6 IVF-MD February 20, 2008 at 6:28 pm

My previous comment should have read “what you propose would work, IN A FREE MARKET WORLD”. This is yet another example of how, as Kevin has pointed out numerous times, the artificial non-free environment that medicine is today, contributes greatly to our present day mess.

7 Anonymous February 20, 2008 at 8:22 pm
8 Health Punk February 20, 2008 at 9:45 pm

Regarding IMG’s:

http://kaisernetwork.org/daily_reports/rep_index.cfm?DR_ID=50511

And we thought they’d be satisfied with their “60 acres and a mule”….

Take a look at the ethical implications.
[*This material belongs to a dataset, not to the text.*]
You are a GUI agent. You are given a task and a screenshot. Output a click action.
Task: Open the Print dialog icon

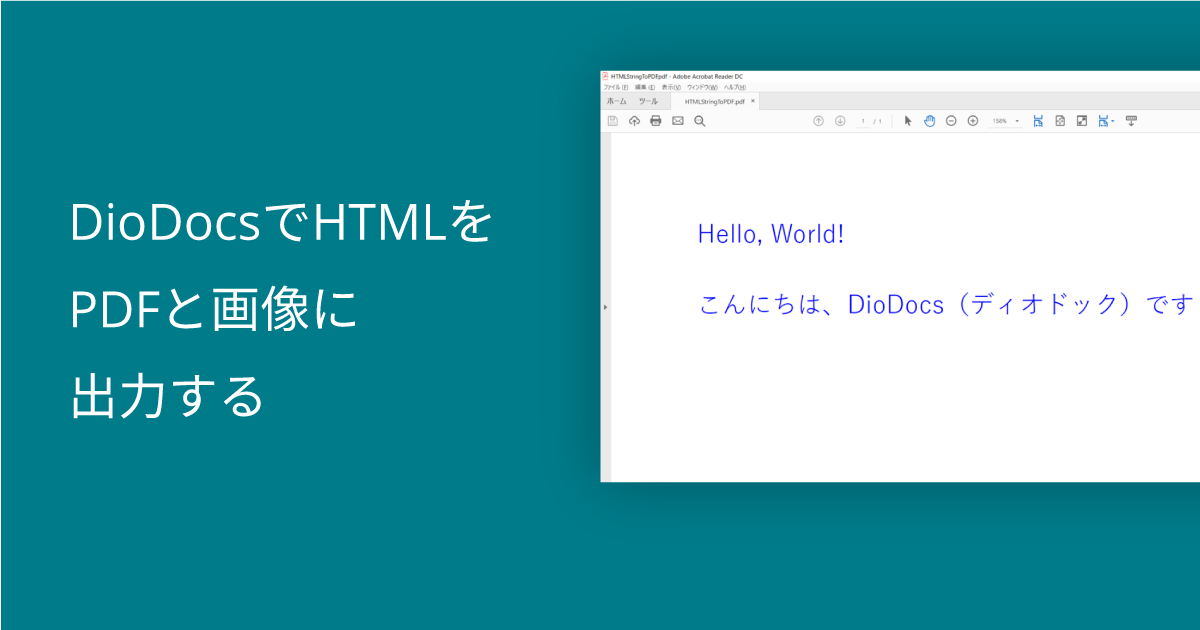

Western exploitation continues in many different ways:

http://www.annfammed.org/cgi/content/full/5/6/486#T1

It’s so hard to find good, submissive help.

9 Anonymous February 20, 2008 at 10:00 pm

Considering MD/DO schools are opening in droves, and expanding (MD, anyway) per AAMC demands @ 30% above existing levels, I believe very soon that foreign med grads will be shoved out of the equation, and AMG’s will dominate primary care…because they wont have a choice to go elsewhere.

At that point, the DNP nurses who are crying for residencies will effectively be shut down. The ripple effect will trickle down to decreased enrollment in DNP, with massive closures as funding dries up. PA schools will become more competitive, and for the first time, we will see MD’s who can’t find residency slots.

We’ll see MD’s go into mid-level positions as a sort of “resume building” exercise. This will all be the death of nurse practioners, who often fancy themselves as doctors. PA’s and MD’s will rule the day, at least for a while.